Wednesday, September 18, 2013

What is the configuration cache

You might have seen the term configuration cache if you've played around with libcouchbase or the Couchbase PHP extension, but its not very well documented anywhere. So what is the configuration cache? To answer that question I should probably start by describing how the
client work.

libcouchbase is what we call a smart client; which means it reacts to changes in the topology of the cluster. So how does the client do this? When it is instanciated the first thing is does is to connect to the cluster (streaming REST call) receive notifications for changes in the topology. This doesn't sound like a problem, but it might become one. Unfortunately these REST streaming connection is not only time consuming to set up (compared to the data connections) and relatively resource hungry on the server side, so they don't fit very well in a scenario where you have a large amount of client or short lived connections.

It is not uncommon for people deploying PHP applications to run thousands of PHP processes, which would mean thousands of connections to the REST interface. The data connections are really cheap and fast to set up, so they're not causing any problems with this kind of deployment. In older versions of Couchbase I have unfortunately seen the cluster becoming unstable with such a high number of clients connecting to it.

When you think of it most clusters are running in a steady state most of the time. You don't add/remove nodes to the cluster very often, so I would guess that in 99% of the time clients will NEVER receive an update from the cluster that its topology is changing. This makes the information extremely well suited for caching, and thats exactly what the configuration cache is. It is really simple, but yet so effective:
  • When the client is instanciated it looks for a named file in the filesystem.
    • If it is there it assumes that to be the current cluster configuration and starts using it.
    • If it isn't there it starts the normal bootstrap logic to get the configuration from the cluster, and writes it to the file.
  • Whenever we try to access an item on a node and the node tells us that we tried to communicate to the wrong node, we invalidate the cache and request a new copy of the configuration cache.

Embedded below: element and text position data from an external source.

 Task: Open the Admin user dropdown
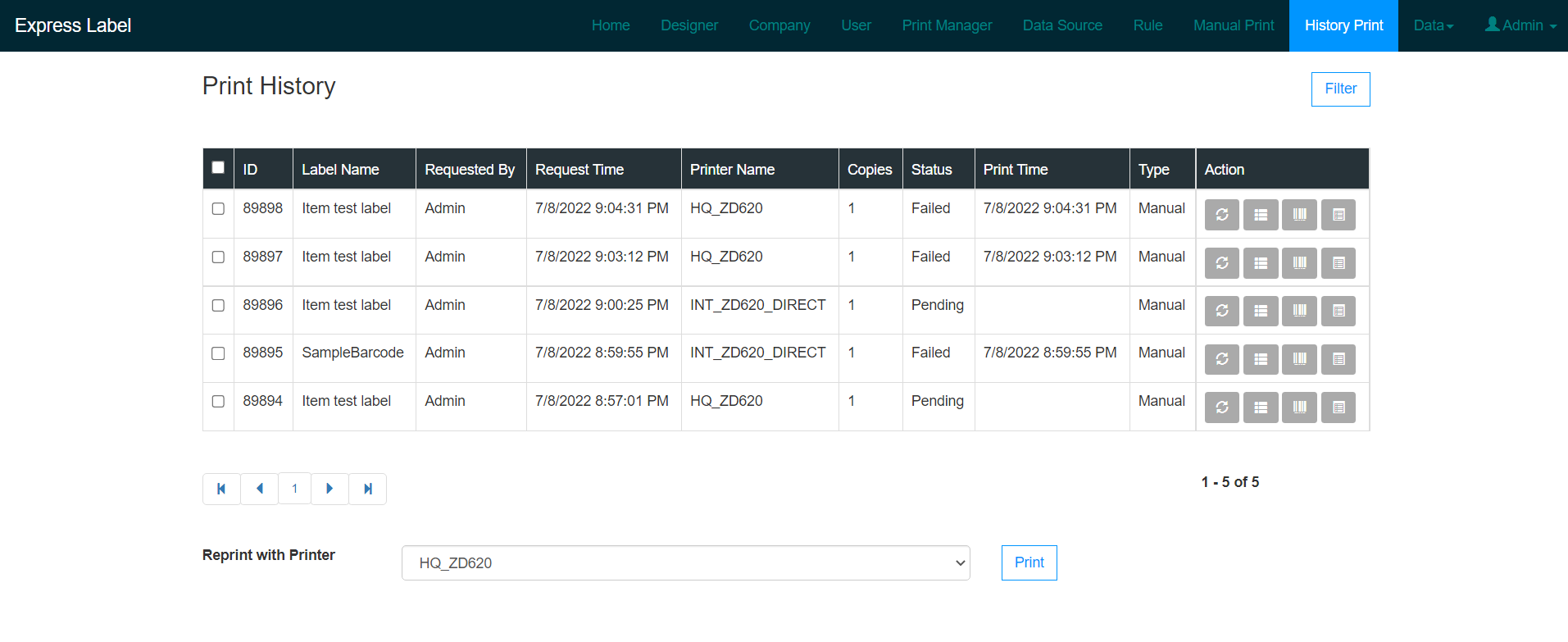pyautogui.click(x=1520, y=25)
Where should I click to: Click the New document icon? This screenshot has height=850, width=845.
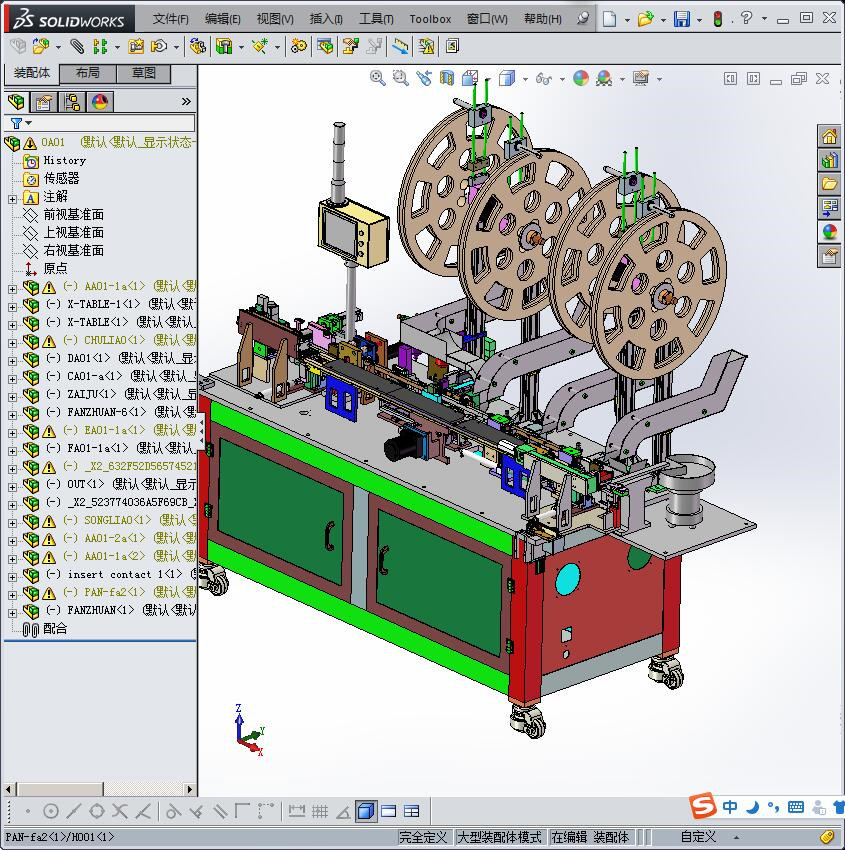pos(609,19)
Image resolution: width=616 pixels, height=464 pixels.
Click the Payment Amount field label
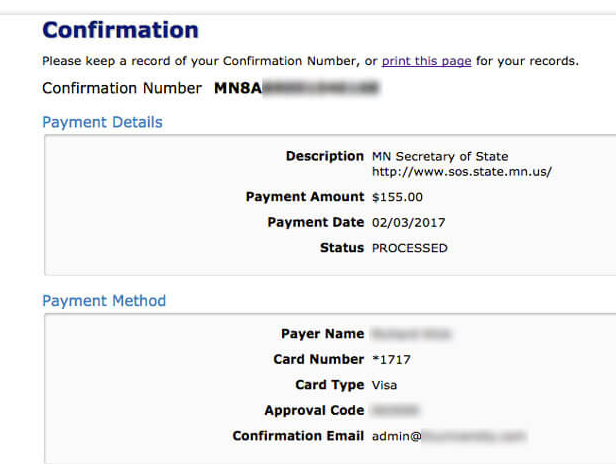(305, 197)
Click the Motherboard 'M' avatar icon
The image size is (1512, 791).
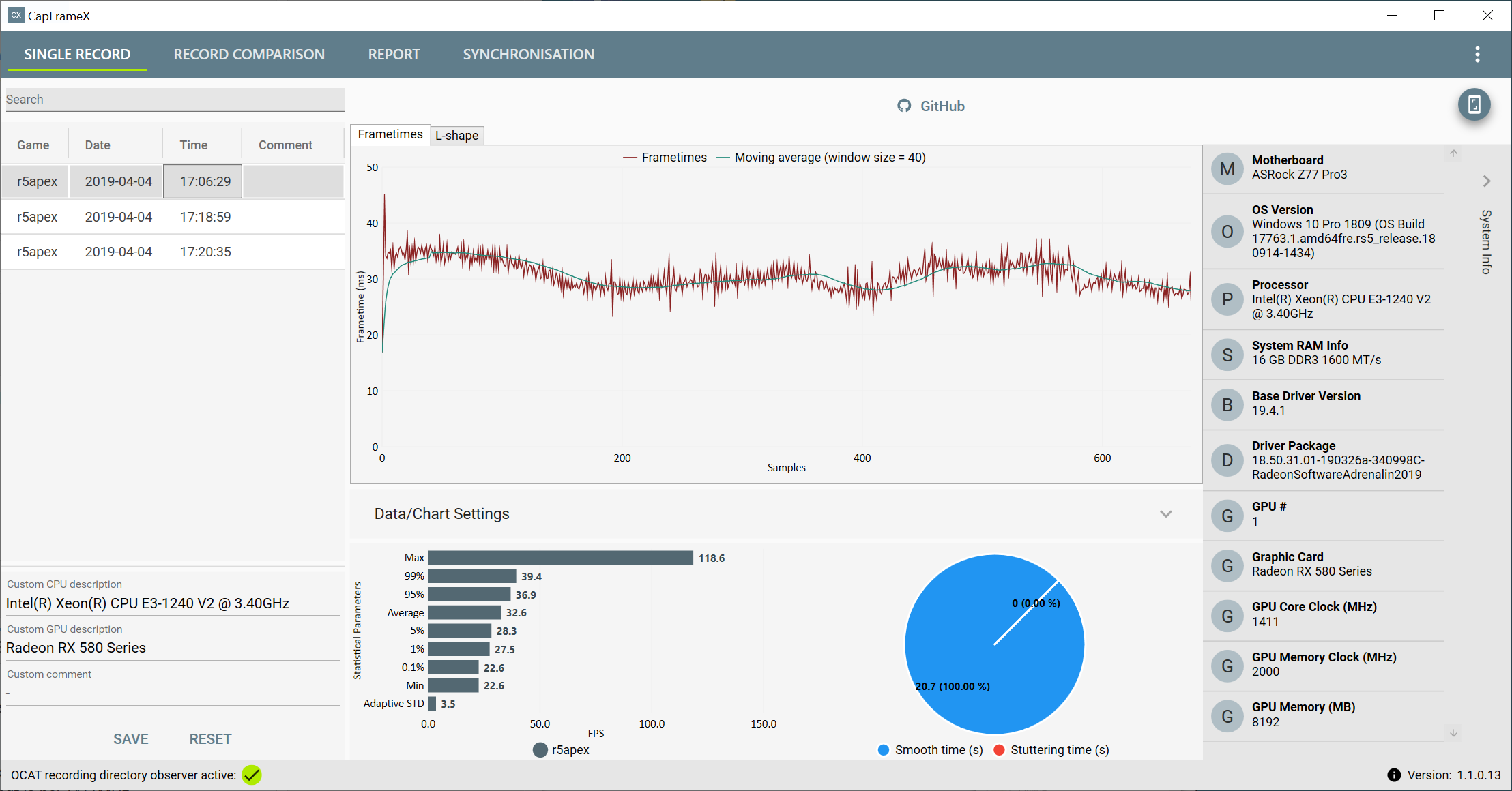[x=1227, y=168]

So how do you go ahead and use the configuration cache? From PHP it is extremely easy, all you need to do is to add the following to php.ini:

couchbase.config_cache = /tmp

And the Couchbase php driver will start storing configuration cache files in the tmp directory. From C you would use the "compat mode" when you create your instance:

lcb_t instance;
lcb_error_t err;
struct lcb_cached_config_st config;

memset(&config, 0, sizeof(config));
config.createopt.version = 1; = "host1";
config.createopt.v.v1.user = "mybucket";
config.createopt.v.v1.passwd = "secret";
config.createopt.v.v1.bucket = "mybucket";
config.cachefile = "/var/tmp/couchbase-config-cache";

err = lcb_create_compat(LCB_CACHED_CONFIG, &config,
                        &instance, NULL);
if (err != LCB_SUCCESS) {
     ... error ...

Happy hacking!


  1. Say Trond, my gmail is sknuijver , could you let me know about the following? When one of our servers which is a java app, uploads images to couchbase, they are compressed (gzip) but is it possible to unzip them with libcouchbase when taking them out? When putting them in, I think this is done with a transcoder:
    Does libcouchbase have that too?

  2. There is no transcoders etc in libcouchbase. It stores and retrieves binary blobs.